The oil market thus remains a driving market and would explain the downturn powered by lower production, transportation and input costs, as well as the further development of biofuels, although the World Bank expects a lower consumption to the profit of oil.

The continued decline of oil prices might also impact the behavior of wheat major buyers, such as Egypt, Algeria and Iran, whose demand is starting to slow down.

Yet, pricing agricultural commodities––and especially wheat pricing––cannot solely be explained by the price of oil. Recent and past history has indeed proved it; agricultural markets are above all structurally hyper-volatile and uncertain, with upward and downward fluctuations. Above all, it must be noted that food security and agriculture are now more than ever exposed not only to exogenous shocks––climate hazards and macro-economic shocks––but also to endogenous risks––agricultural market financialization and market herd behaviors––that make up the specific nature of current agricultural markets.

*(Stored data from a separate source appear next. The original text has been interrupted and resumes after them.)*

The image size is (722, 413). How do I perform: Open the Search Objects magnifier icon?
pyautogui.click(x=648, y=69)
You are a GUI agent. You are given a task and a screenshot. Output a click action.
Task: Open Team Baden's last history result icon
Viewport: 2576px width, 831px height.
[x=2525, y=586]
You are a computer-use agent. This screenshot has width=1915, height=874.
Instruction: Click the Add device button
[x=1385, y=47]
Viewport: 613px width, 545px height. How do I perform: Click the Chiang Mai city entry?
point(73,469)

The year 2014 proved it, and 2015 should not refute it: These markets are hence as dependent from geo-political and geo-economic events such as the Russian embargo, the crisis in Ukraine, the conflicts in the Middle East and weather events––such as the drought in Australia––as they are from exchange rate variations or continued speculative pursuits in the United States and in Europe.

While uncertainty is a given fact, it does seem irrefutable that we are seeing the formation of new global balances, where geo-political food agreements will become a key strategic weapon, as is the oil weapon with all the power and influence games and the related risks it generates.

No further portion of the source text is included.